Concilier les impératifs du travail et ceux de l’amour familial

« La civilisation consiste à multiplier et à affiner les besoins humains », a écrit Robert A. Millikan, scientifique américain. Ces besoins ne touchent pas tous aux choses matérielles. Le plus profond d’entre eux relève du monde des sentiments. Les nouveaux régimes que les entreprises éclairées élaborent pour s’adapter à l’évolution de la main-d’oeuvre s’adressent directement aux sentiments profonds qui existent au sein des familles unies.
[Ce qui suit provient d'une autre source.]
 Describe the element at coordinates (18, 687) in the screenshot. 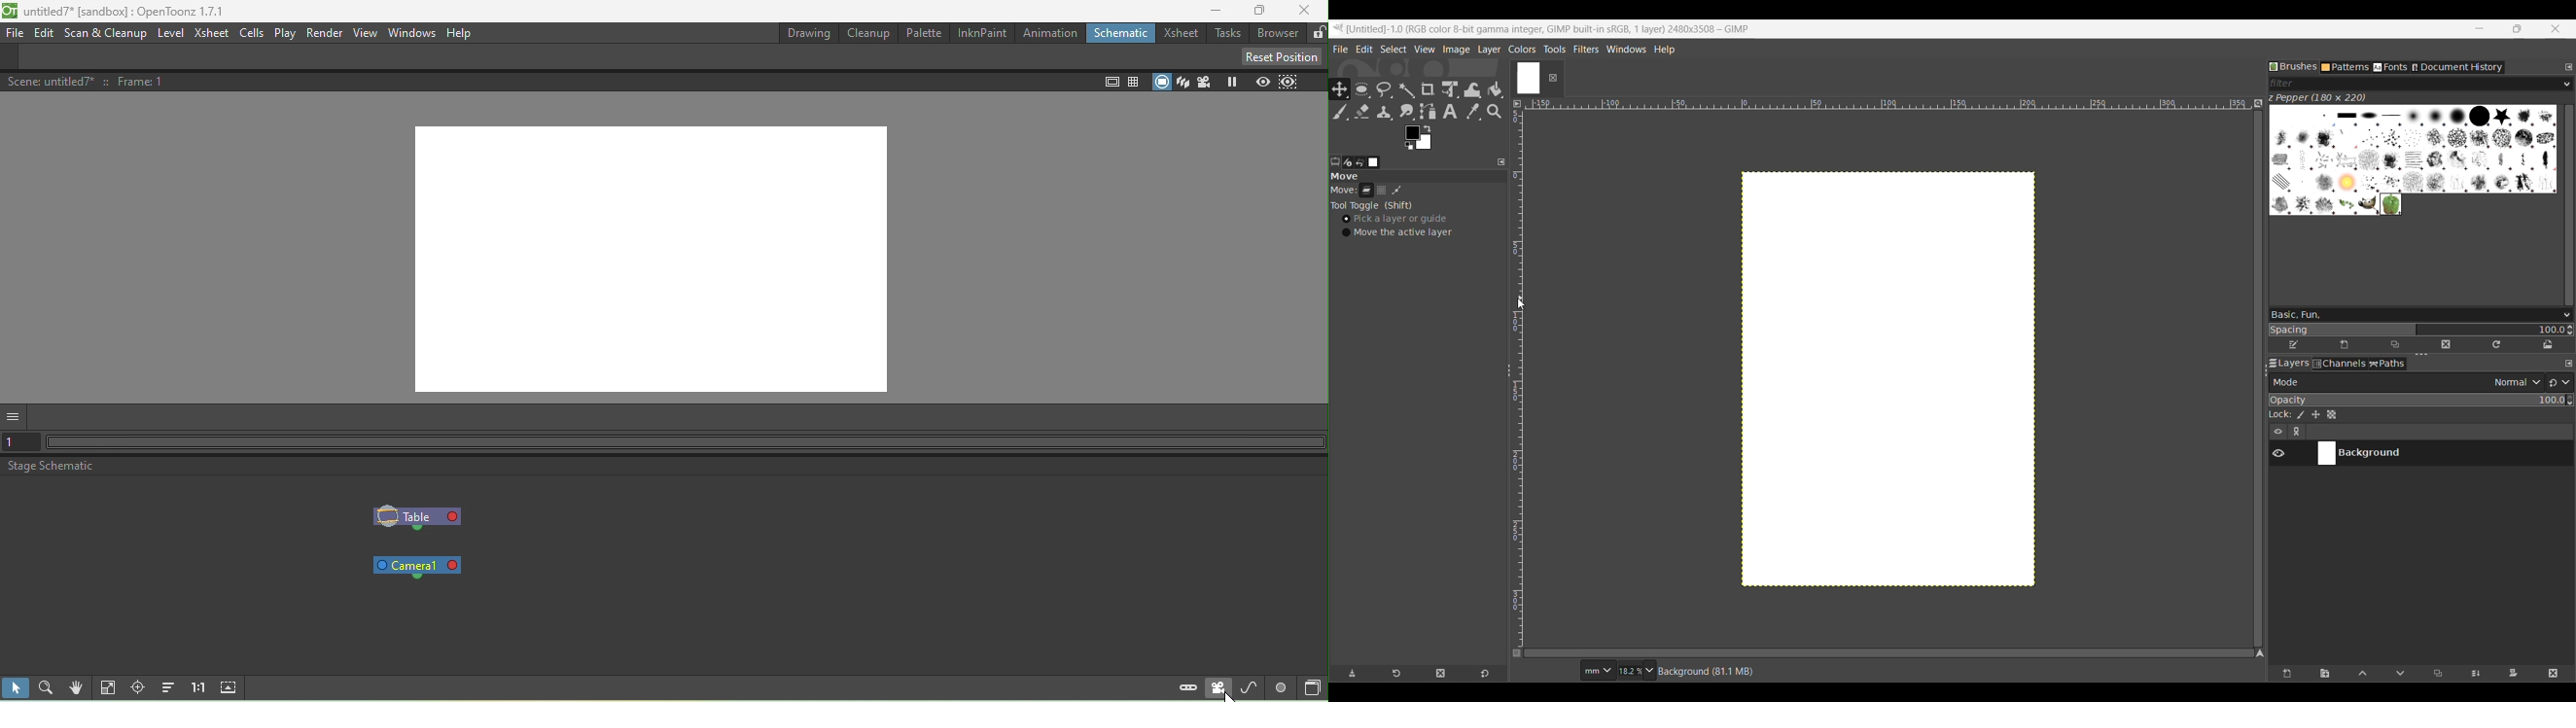

I see `Selection mode` at that location.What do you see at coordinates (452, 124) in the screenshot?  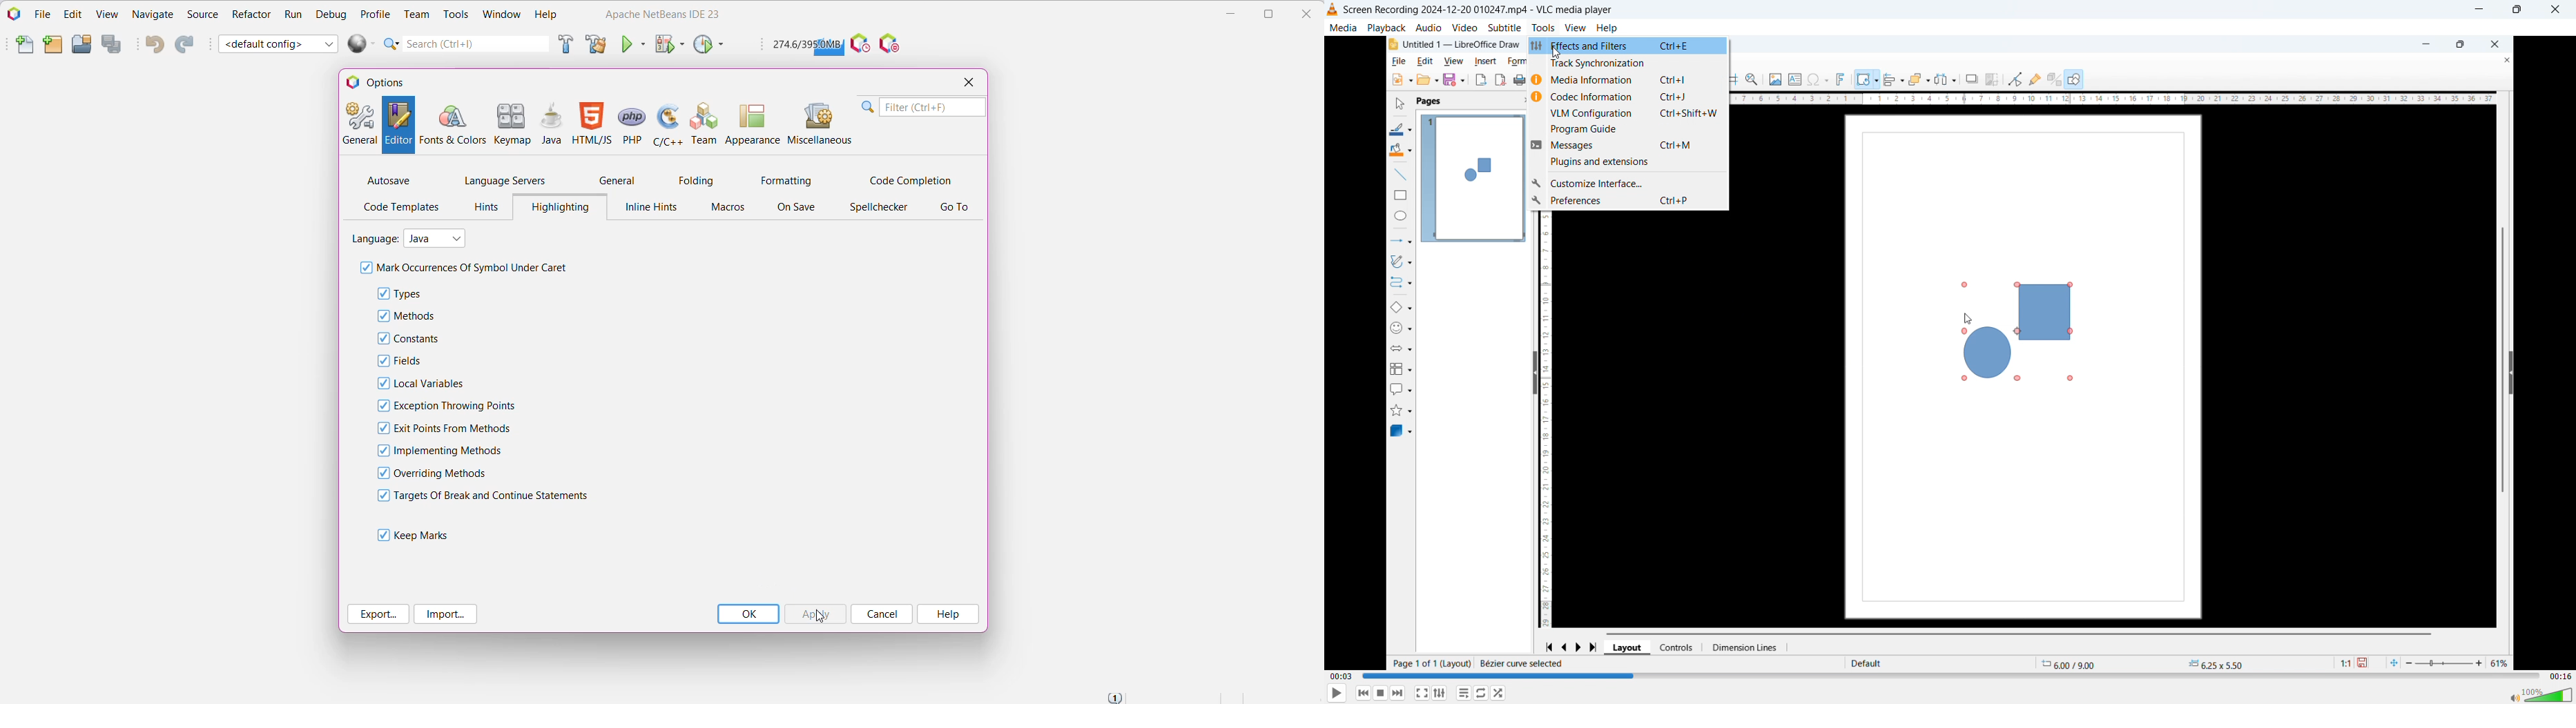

En parlant de son héros Sigmund Freud, le psychanalyste Theodore Reik a observé que « dans le cadre d’un traitement psychanalytique, ses objectifs se limitaient à amener le patient au point où il était capable de travailler pour vivre, et d’aimer : le travail et l’amour, les deux pôles de la vie. » Les entreprises qui modifient les conditions de travail pour accommoder les obligations personnelles de leurs employés s’ingénient essentiellement à concilier les impératifs du travail et ceux de l’amour familial.

Ce faisant, elles s’éloignent du pur et dur primitivisme, jugé trop longtemps admirable par les gestionnaires nord-américains. Ce faisant, elles s’orientent vers une société plus civilisée au sein de laquelle les êtres humains ne seront plus tiraillés entre les deux pôles de la vie, le travail et l’amour.